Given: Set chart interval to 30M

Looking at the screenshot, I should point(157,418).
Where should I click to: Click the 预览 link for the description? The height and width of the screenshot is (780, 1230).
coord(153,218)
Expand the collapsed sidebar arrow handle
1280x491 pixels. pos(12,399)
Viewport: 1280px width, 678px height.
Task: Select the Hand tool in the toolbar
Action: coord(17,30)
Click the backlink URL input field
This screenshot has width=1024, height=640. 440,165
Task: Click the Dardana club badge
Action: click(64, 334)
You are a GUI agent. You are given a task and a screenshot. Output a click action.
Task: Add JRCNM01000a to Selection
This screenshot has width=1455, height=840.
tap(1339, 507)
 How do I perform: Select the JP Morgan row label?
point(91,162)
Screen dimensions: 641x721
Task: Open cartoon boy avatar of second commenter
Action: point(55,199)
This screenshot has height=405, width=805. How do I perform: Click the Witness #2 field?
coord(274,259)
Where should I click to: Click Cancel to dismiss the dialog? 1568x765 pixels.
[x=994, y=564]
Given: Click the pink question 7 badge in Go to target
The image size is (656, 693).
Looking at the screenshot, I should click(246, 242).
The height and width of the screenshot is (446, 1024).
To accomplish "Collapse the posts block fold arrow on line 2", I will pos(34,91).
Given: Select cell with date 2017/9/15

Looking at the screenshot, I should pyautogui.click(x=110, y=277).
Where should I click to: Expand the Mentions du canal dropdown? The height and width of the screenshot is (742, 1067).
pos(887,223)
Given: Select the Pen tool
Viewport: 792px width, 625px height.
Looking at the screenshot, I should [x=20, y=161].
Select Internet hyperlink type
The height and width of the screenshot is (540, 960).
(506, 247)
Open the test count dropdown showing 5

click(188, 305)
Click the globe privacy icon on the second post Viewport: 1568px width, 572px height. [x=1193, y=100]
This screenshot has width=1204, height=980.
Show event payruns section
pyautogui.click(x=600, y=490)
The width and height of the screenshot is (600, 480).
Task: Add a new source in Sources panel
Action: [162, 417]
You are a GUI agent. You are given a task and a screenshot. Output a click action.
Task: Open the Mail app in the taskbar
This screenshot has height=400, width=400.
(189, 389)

────

WHAT IS REQUIRED:
Copy out the line holding "Show event payruns section". Then copy every later line of the data, unchanged, through the last one.

RESPONSE:
Show event payruns section
pyautogui.click(x=600, y=490)
The width and height of the screenshot is (600, 480).
Task: Add a new source in Sources panel
Action: [162, 417]
You are a GUI agent. You are given a task and a screenshot. Output a click action.
Task: Open the Mail app in the taskbar
This screenshot has height=400, width=400.
(189, 389)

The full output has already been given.